The State Bank of India (SBI), which happens to be the largest bank in the country, had indicated earlier that it had no plans to raise capital has now come up with a proposal to raise a total of Rs. 25,000 crore worth capital. Banks such as IBDI, Canara Bank and Central Bank of India have devised plans to raise Rs. 11,000 crores, Rs. 5,000 crores and Rs. 5,000 crores respectively. Whereas banks such as Punjab National Bank (PNB), which have sufficient capital with an adequate capital ratio plan on raising capital at the end of the year.
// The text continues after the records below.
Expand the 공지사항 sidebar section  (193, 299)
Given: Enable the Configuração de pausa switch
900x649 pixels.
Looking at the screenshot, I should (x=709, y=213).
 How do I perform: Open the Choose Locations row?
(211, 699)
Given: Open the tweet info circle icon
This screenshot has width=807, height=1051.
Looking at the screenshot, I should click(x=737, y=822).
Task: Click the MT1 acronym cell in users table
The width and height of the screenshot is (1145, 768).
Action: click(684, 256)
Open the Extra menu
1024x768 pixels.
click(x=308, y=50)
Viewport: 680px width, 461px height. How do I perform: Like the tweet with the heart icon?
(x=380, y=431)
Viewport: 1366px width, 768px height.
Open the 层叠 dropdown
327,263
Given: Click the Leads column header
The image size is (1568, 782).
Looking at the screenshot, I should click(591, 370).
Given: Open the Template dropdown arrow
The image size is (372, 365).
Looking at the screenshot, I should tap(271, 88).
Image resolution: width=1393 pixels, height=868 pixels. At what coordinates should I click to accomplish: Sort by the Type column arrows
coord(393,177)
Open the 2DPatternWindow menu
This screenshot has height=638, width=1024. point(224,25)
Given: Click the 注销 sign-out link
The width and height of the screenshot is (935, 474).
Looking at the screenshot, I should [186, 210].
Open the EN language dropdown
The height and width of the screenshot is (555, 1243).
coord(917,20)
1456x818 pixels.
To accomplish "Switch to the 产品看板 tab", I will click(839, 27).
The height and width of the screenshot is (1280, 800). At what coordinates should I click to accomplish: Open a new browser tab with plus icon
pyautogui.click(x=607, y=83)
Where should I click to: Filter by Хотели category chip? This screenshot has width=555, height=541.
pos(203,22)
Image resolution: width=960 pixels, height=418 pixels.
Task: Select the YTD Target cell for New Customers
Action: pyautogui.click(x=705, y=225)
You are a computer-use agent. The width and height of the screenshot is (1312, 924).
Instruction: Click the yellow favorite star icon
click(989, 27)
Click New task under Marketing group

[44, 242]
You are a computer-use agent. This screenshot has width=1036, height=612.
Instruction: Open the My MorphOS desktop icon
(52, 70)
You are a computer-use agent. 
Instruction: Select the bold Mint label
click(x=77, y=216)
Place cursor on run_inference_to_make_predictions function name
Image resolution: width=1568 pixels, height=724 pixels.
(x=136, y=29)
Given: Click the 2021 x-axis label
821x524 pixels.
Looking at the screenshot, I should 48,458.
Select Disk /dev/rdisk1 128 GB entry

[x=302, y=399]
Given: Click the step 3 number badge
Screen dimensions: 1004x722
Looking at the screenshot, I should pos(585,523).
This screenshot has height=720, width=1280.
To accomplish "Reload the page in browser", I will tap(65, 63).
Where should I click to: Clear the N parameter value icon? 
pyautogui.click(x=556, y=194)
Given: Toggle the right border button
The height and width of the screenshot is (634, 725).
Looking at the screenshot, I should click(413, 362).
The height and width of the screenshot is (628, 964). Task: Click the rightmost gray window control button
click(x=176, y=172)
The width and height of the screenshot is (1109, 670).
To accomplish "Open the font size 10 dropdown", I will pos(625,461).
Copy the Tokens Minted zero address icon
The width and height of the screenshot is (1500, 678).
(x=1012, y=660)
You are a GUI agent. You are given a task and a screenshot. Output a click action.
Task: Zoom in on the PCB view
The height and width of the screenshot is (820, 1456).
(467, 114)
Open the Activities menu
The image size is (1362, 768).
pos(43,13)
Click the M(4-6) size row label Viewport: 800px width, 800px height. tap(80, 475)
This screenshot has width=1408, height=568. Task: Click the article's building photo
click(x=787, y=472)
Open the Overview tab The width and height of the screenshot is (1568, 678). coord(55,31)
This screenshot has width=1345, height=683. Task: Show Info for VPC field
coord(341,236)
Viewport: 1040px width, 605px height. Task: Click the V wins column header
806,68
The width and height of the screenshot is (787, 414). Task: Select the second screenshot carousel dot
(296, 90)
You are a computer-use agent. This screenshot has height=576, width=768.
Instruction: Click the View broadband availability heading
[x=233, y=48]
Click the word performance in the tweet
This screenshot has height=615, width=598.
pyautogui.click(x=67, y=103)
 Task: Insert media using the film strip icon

Unlike private sector banks, PSBs will not be successful at raising capital at a good price of equity and at a good rate of debt capital from the market as the valuation of PSBs are very low in the stock market as of now as compared to private sector banks. Private Sector Banks have 3-4 times the valuation of PSBs and thus it will be difficult for PSBs to raise capital like the private sector did. Most PSBs are dependent on the Government for providing capital, but because the Government itself is struggling to raise moneys, it may not be as helpful to the PSBs as always. The Government has managed to create a capital of Rs. 3.1 lakh crore in the last 5 years for the PSBs. The Government in recent past has used recapitalization bond to raise capital like it did in 2017 to raise 2.11 lakh crore capital.


However, the RBI Governor had said that recapitalization plan was a necessary for PSBs and private sector banks in the current situation and the Government must act quickly to implement the same. The capital adequacy ratio might be sufficiently comforting as of now; it won’t be when the 6 month loan moratorium comes to an end. Currently, 40% of banks’ loan is under moratorium. And since the GDP is constantly falling daily, the pressure on the corporate sector will mount rapidly and the brunt of which will be faced by the banks. Thus the Government must act quickly to raise capital so to safeguard the banks later.